Las debilidades de nuestro mercado laboral hace tiempo que son evidentes. Desde antes de la pandemia e incluso previo a perder la capacidad de crecimiento de nuestra economía, la tasa de empleo en Chile se encontraba bastante por debajo del promedio de los países desarrollados que tantas veces se citan como ejemplos a seguir.
Hoy, pospandemia y en un escenario más bien de estancamiento económico para los próximos años, nuestra tasa de empleo se ubica muy por debajo del promedio de la OCDE —62% versus 70%—, situándonos en los últimos lugares de la tabla. Ello por sí solo implica un desafío importante para quienes deben dirigir nuestra política económica y laboral. Tan solo para llegar a tener la tasa promedio de empleo de los países de la OCDE, necesitamos crear 1.300.000 nuevos empleos, lo que implica un aumento de casi un 15% en relación a nuestra realidad actual.
Por ello, además de la necesidad de recuperar la capacidad crecimiento de nuestra economía, se requiere que este crecimiento genere empleos. Desde las autoridades económicas se requieren políticas que efectivamente faciliten y permitan el desarrollo del sector privado. Recordemos que solo el 6% del empleo corresponde a la administración pública y a defensa. En consecuencia, no solo se requiere de una política económica que propicie un ambiente favorable al desarrollo del sector privado, sino que también se requieren políticas laborales que al menos no desincentiven la contratación de nuevos trabajadores.
Los recientes anuncios y posteriores negociaciones por parte del Gobierno para aumentar el salario mínimo legal generan dudas en cuanto a si ello finalmente termine por debilitar la creación de nuevos puestos de trabajo formales. En efecto, la meta del Gobierno es aumentar el salario mínimo de los actuales $410.000 a $500.000 a julio del 2024, lo que significa un aumento del 22%. Ello se traduciría en que el salario mínimo sería cerca de un 90% del salario mediano de nuestra economía y sería el segundo más alto entre los países de la OCDE. No está de más recordar que desde el año 2017 a la fecha el salario mínimo ha crecido en términos reales sobre un 17%, pero la productividad apenas un 3%.

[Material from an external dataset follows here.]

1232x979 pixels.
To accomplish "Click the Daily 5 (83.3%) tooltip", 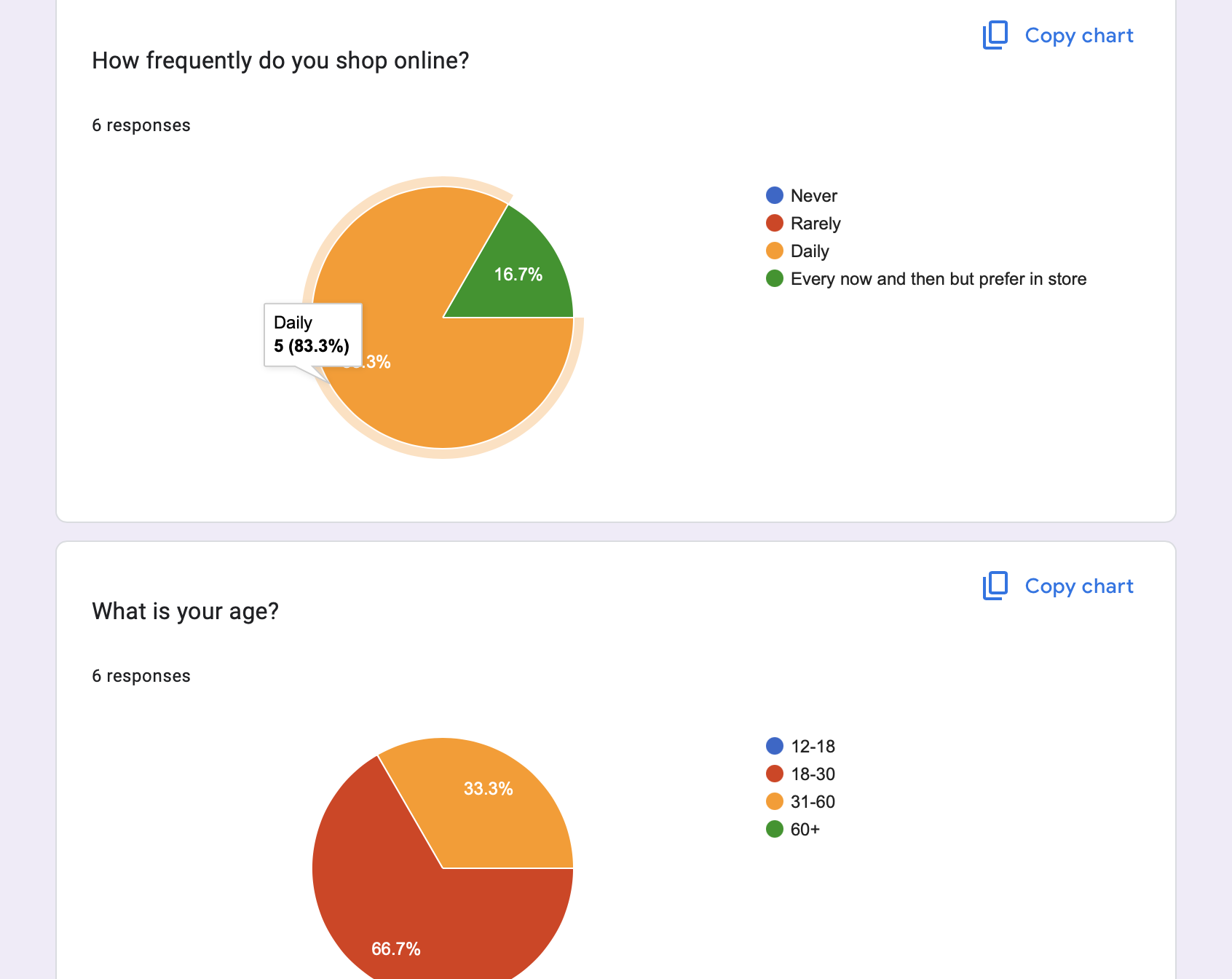I will coord(312,334).
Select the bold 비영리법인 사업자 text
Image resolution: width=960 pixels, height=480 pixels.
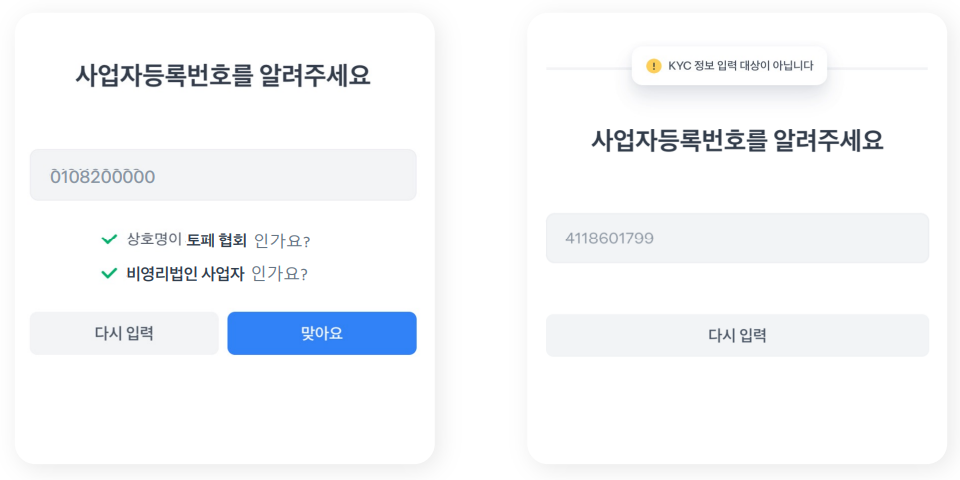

Aumentar por ley el salario mínimo y reducir las horas trabajadas es fácil y, por lo que reflejan las encuestas, también popular. Lo difícil es que ello no genere mayor informalidad o derechamente desempleo. Lo anterior es particularmente grave cuando se siguen postergando reformas de innegable urgencia, aunque probablemente menos “populares” que las que nos llevaron al estancamiento en la capacidad de permitir cruzar esa frontera de dignidad que es pasar de la cesantía al empleo.